Not long ago, popular cyber-security investigator Brian Krebs noted that, for the first time ever, he’d heard about an employer firing people for falling prey to phishing scams. Social engineering attacks in the form of phishing — malicious email designed to mimic reputable companies or contacts and trick people into revealing sensitive information — are a growing scourge. While firing the victims of such scams may seem draconian, obvious evidence abounds for why an organization might resort to such drastic measures:
- Researchers at an enterprise email-security organization reported that they’d analyzed 31,429 malicious emails over six months, and 23,195 of them were phishing attacks designed to steal credentials.
- Since April, over 100,000 targets — primarily employees of global banks and financial institutions, have come under attack by a phishing campaign that uses a high-value billing receipt to purloin credentials.
- The computer systems of 22 Texas towns were infiltrated in August, only the latest in a series of U.S. municipal government data network breaches. The most common form of infiltration is through infected emails.
- In March, a single employee at a California-based vendor to multiple state healthcare organizations (including the Los Angeles County Department of Health Services) fell victim to a phishing attack that exposed the data of 14,500 patients. In the same month, several employees at Washington-based Wise Health System also succumbed to phishing attacks, revealing data on 35,899 patients
The list could go on and on. Business Email Compromise (BEC) and Email Account Compromise (EAC) accounted for losses of $1.2 billion in 2018, according to the FBI, via intrusions “frequently carried out when a subject compromises legitimate business e-mail accounts through social engineering.”
What it’s like out there
The use of deception to extract valuable information is a swindle as old as time, but the digital world has exponentially increased its effectiveness, as well as its scale and cost.
Exposure to phishing isn’t limited to enterprise infiltration. Recent Amazon, Netflix and American Express phishing attacks targeted general consumers and featured images and fraudulent website redirects that were virtually indistinguishable from the legitimate websites.

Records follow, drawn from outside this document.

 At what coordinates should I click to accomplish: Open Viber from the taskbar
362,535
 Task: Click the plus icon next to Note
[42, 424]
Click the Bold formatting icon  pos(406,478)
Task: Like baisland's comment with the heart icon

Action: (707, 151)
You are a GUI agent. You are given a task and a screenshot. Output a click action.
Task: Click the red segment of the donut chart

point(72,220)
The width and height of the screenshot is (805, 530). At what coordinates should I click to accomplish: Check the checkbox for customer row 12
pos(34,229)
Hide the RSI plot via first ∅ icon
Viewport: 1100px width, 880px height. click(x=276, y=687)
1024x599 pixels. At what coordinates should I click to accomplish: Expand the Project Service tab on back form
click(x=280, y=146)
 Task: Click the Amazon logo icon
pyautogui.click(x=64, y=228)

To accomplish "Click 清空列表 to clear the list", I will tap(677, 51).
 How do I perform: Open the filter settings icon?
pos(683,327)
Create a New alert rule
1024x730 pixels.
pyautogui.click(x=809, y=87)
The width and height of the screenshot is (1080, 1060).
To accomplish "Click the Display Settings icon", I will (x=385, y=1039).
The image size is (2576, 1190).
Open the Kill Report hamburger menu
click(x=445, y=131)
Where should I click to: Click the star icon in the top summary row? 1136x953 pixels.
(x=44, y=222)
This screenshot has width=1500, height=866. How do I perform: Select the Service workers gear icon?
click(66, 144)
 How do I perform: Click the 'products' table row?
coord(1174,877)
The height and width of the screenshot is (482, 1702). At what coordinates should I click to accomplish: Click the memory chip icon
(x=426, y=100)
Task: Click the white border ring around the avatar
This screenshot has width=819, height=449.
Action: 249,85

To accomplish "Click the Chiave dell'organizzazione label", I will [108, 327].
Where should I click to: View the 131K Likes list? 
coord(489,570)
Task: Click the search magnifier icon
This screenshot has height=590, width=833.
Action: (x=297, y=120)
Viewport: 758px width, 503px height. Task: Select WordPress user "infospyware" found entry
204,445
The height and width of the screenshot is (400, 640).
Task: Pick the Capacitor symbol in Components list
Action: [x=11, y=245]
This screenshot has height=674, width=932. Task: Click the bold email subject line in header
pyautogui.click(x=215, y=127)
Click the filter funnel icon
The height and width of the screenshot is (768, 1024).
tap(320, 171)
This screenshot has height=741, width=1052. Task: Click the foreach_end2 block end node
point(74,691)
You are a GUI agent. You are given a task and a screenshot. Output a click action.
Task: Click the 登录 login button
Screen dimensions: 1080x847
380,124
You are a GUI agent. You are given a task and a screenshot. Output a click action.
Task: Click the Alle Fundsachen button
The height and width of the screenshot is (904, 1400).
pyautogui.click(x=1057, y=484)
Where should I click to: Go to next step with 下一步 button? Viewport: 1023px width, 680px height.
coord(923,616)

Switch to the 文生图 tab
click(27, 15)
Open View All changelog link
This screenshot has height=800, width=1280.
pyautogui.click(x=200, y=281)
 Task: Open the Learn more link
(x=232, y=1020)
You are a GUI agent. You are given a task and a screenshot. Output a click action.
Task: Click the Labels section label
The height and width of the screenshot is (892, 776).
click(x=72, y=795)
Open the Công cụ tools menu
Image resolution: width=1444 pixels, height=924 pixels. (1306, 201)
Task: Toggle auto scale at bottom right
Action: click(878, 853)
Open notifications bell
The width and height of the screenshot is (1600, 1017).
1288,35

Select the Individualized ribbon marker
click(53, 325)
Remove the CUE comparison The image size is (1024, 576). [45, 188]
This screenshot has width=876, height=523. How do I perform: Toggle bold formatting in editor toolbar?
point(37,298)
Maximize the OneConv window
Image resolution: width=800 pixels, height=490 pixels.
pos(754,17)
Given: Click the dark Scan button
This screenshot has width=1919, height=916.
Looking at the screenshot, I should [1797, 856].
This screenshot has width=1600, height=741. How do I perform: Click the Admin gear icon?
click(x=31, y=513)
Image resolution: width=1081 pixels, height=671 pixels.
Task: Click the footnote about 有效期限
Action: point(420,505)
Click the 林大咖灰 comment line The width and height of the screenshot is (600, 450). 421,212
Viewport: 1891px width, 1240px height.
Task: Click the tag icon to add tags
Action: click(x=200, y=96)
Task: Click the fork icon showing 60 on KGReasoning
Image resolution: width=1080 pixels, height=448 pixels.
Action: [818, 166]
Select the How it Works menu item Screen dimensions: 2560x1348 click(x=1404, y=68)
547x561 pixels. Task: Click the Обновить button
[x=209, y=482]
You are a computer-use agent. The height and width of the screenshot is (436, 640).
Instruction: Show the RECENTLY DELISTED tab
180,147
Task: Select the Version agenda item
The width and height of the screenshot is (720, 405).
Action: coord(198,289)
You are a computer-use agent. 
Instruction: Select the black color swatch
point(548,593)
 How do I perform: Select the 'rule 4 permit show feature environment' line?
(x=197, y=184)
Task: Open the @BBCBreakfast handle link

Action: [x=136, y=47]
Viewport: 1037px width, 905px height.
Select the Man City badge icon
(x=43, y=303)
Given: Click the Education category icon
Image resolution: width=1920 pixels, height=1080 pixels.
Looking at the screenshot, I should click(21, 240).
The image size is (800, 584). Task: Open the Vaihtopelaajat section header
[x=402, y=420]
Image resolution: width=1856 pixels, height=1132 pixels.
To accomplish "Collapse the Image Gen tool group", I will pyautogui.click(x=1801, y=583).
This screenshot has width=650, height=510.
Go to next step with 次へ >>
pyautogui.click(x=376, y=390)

Only a fool would dare to play on an actual freeway, but playing on the information superhighway now accounts for “on average 6 hours and 42 minutes” of a person’s day. There’s plenty of cybercrime beyond phishing, but with around three billion fake emails sent every day, no one is safe from an onslaught of digital traffic that may not kill you, but can certainly destroy your finances and easily kill a business.
What you can do about it
Determining the consequences for employees who fall for phishing scams and put employers at risk shouldn’t be the first priority in dealing with the problem. Commenters on the aforementioned Krebs report wondered whether the employer’s IT security team should bear responsibility for letting the offending email reach its targets. Ostensibly, you could also blame the CIO, or the business software provider, or the ISP, or even Ray Tomlinson or Sir Tim Berners-Lee. But the real fault lies squarely on the criminals behind the attacks, and they don’t care who gets blamed or fired for their misdeeds.
The best that businesses can do to protect themselves is to meet the problem with education, training, and the technology available.
Cybersecurity organizations like SANS offer education and continually updated resources, and any number of reputable vendors provide enterprise phishing training and simulation services to equip employees with greater security awareness.
- There are numerous security hygiene tips that anyone with an email account should know by heart:
- Typos and odd sentence structure are red flags.
- Be wary of urgent or surprise requests even if the sender seems to be a known contact.
- Never download or open any attachments from suspicious senders.
- Do not reply to suspicious email.
- Do not trust any messages asking for sensitive information including passwords, account information, or answers to common password reset questions.
- Do not click on any links in suspicious email.
- There is no Nigerian prince and the IRS never initiates contact via email
Education and training are imperative, but even these aren’t enough. The phishing scourge continues to grow because the technologies that enable it continue to evolve, as do the techniques of the criminals exploiting that technology. The only reasonable response is to adapt security posture in kind —but that’s just not being done at the scale necessary.
For example, TechRepublic recently reported that that the seven-year-old industry-standard Domain-based Message Authentication, Reporting & Conformance (DMARC) email authentication policy and reporting protocol for protecting against fraudulent email was still absent in nearly 80% of company domains.
There’s no such thing as 100% cyber security protection, and there may be no way to ensure employees never fall for phishing scams. But companies can and should better utilize available and adaptable tools and technologies to tip the odds in their favor.